The following week, he was to embark on a US-Canada tour for performances of the well-received Krishna: Love Re-Invented. Cities include Houston in Texas, Edmonton (Canada), New York and Washington D.C. The production had premiered in December 2013 in Chennai and Mangalore, and in Kuala Lumpur on March 5 this year. The NY performances include two shows at the elite The Asia Society (on Nov 6 and 7), at The Cerebral Palsy Association in NYC, and in WashingtonD. C.atTheJohnF.KennedyCenter for the Performing Arts (Nov 9). Ten members of Sutra Dance Theatre are on the tour with Ramli, with Jegatheeswara dancing the role of Krishna.
After their return, they are on the move again, this time in India — Mumbai (Nov 20), and then Ahmedabad and Baroda with Hariharan as Krishna. Just how does Ramli juggle all these duties — as dancer, choreographer and teacher? “It requires a lot organisation and for tours, plenty of administrative work.

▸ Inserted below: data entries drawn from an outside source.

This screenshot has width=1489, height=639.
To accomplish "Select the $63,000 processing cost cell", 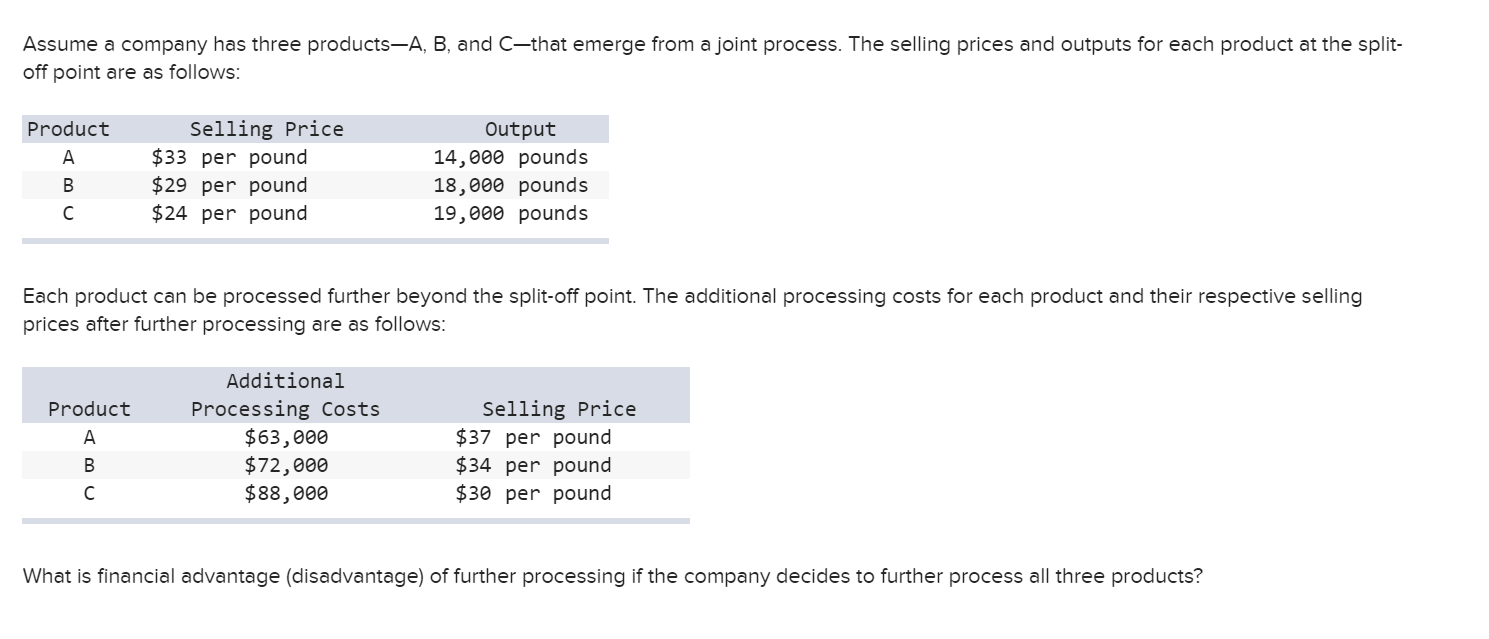I will click(286, 437).
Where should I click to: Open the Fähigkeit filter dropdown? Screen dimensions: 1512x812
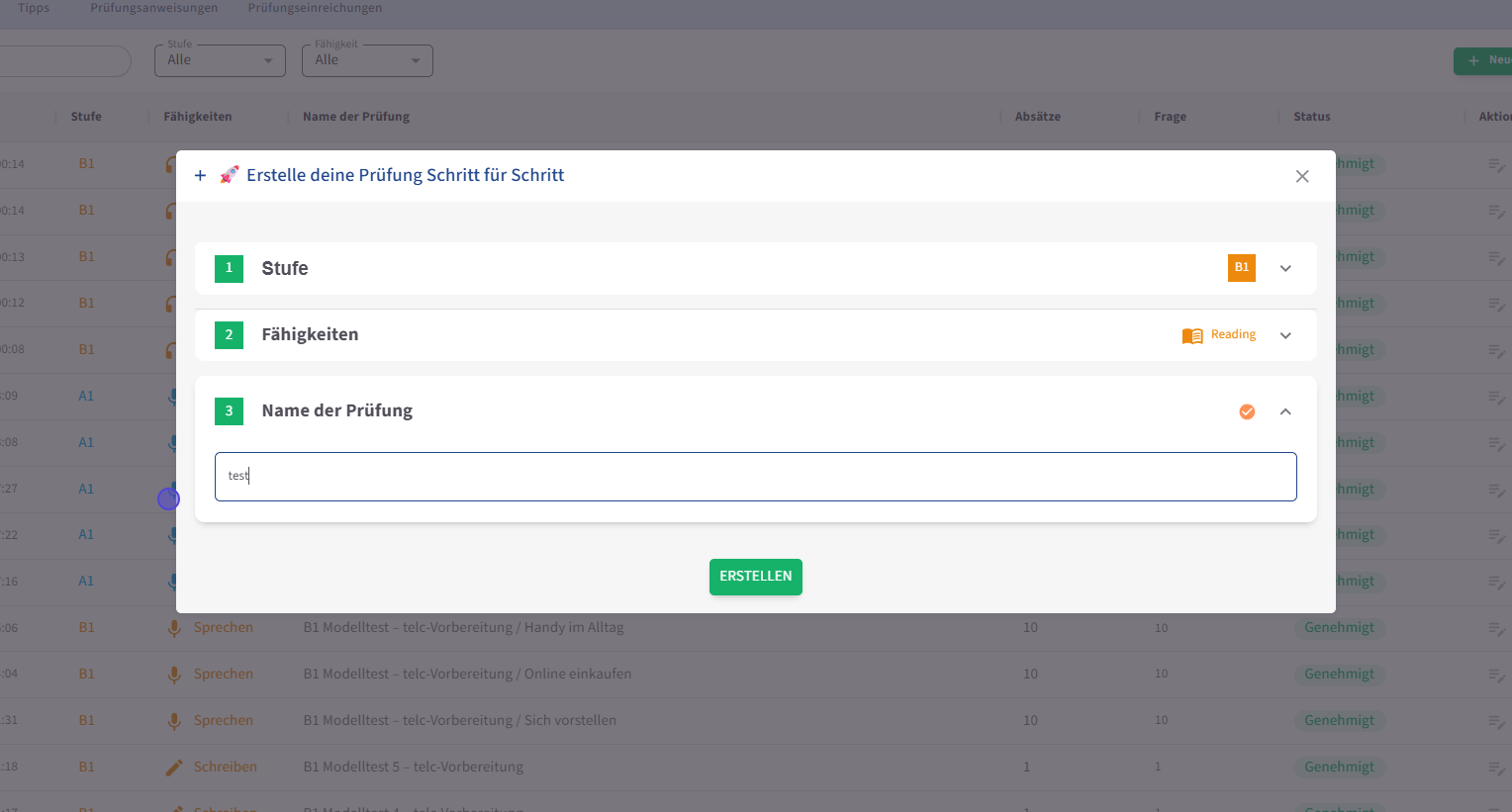pos(367,60)
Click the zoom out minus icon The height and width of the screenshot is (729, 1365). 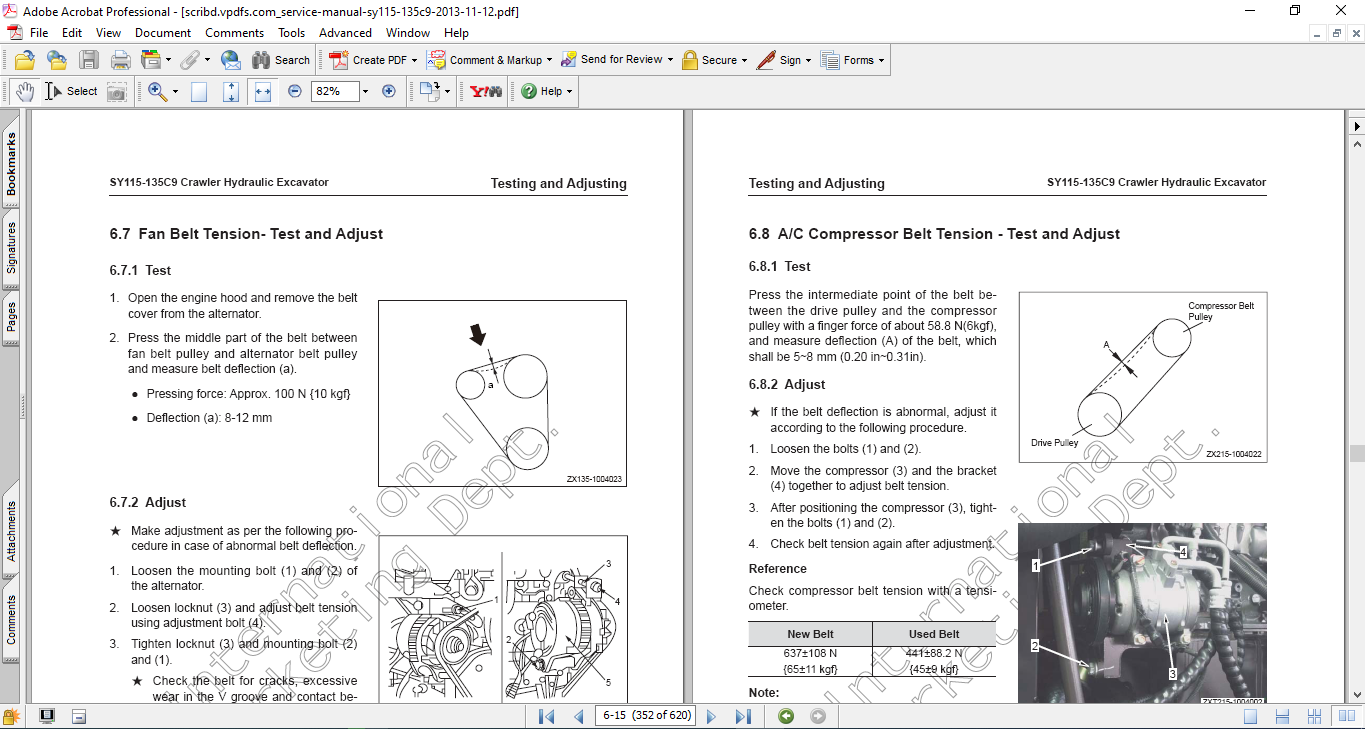click(x=295, y=91)
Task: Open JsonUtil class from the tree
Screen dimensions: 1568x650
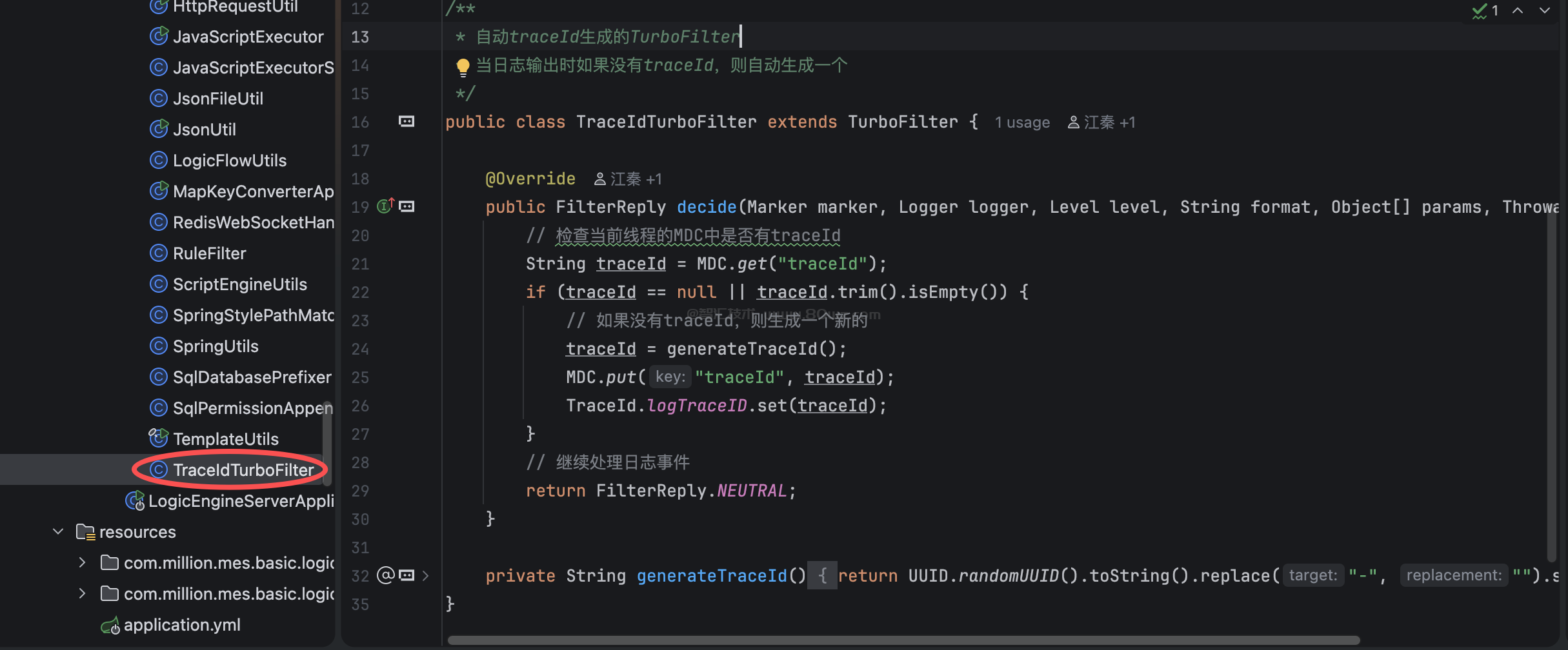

People sometimes tend to underestimate the amount of time and effort it takes to cultivate and nurture an artiste, especially in programmes like the outreach where many have not even seen an Odissi performance. “I strongly feel that more young trained dancers should be willing to come out to share their art, their skills, and, as role models, inspire other young people to develop their potential.”